Despite the desire of the narrator in Remainder not to create events, but rather, to replicate them in exact, precise detail, the novel lent itself well to a cinematic adaptation by Omer Fast, which is completed but has yet to be released. The story had a resolution, and moreover, a gloriously violent one. It is hard to imagine that Satin Island could ever be made into a feature film — perhaps instead an installation in a colorless, gray box, with rectangular, gray boxes to sit on, and on screens scattered throughout the room, recreations of U.’s dreams, which are the only interesting thing about him, or the entire novel. In fact, the sort of floating, untethered format of Satin Island, in which the contemporary is shown in spits and bursts, fits itself perfectly in the current environment of the art world, which is dominated by exhibitions that capture an ahistoric “nowness” backed by mid-20th century theory but without context.

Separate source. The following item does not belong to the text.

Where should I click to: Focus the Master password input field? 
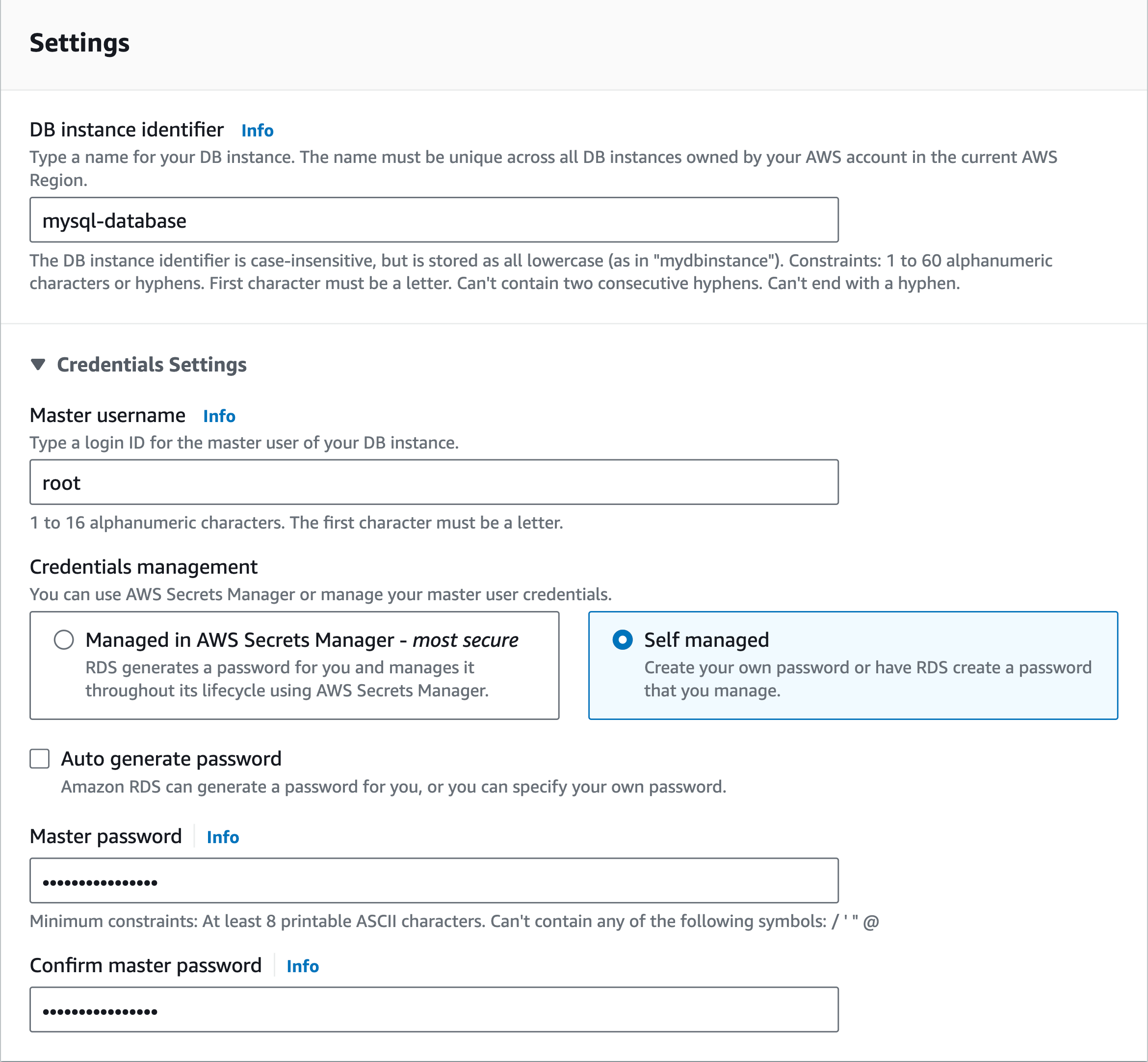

Toward the end of the novel, U’s self-reflexive narrative is broken by Madison, his occasional lover. She tells him a story about being arrested in 2001 while protesting a G8 summit in Genoa. After being beaten by police, she is taken to a villa outside the city. There, she is left in a room with a portly man who first shocks her with a cattle prod, and then directs her in a series of strange, vaguely erotic poses. Despite her exhaustion, he forces her to dance for hours. By the end, he is sobbing in ecstasy. Afterward, she falls into a deep sleep and then catches a bus to Torino-Caselle.

Madison’s story is rich with texture — a Buñuel film in a single chapter. But the implausibility of the situation she describes, especially given the fairly believable situations that take place in the rest of the novel — for example, U. goes to conferences and visits his friend in the hospital — calls into question whether or not U. is a reliable narrator. And if he’s an anthropologist working in the basement of a corporation, then does the U. stand in for “you,” the reader? And if that’s the case, is the Great Report, which U. never finishes, and everyone, even Peyton, seems to forget about, ultimately this novel? In the sort of formless void the narrative creates, anything is possible — the point being that McCarthy asks “you” to do the work, and absolves himself of the responsibility early on.

Satin Island is revealed to be an industrial dump of an island in one of U.’s dreams — he connects this place to the real world Staten Island. When U. travels to New York for a symposium, he takes the subway down to the Staten Island Ferry Terminal with the intention of connecting his dream world to the physical one, and ultimately, decides not to get on the ferry. To do so, he said, would be “meaningless.” In this case, the problem is not only the lack of resolution — if Satin Island in itself is meaningless, is that a comment on the meaninglessness of signs? — but also the venture into the real. The way U. describes not only the New York Harbor, but also the passengers of the ferry, is lazy — he says that the people waiting for the ferry are “bored, frumpy, tired, unhealthy, overweight and generally just very, very normal,” a generalizing observation that reads more like a judgment. The book works best when it frees itself from the mundane, and allows dreams to color the frumpy phrases. If only McCarthy had spent more time connecting the dots than proclaiming there were dots to be connected.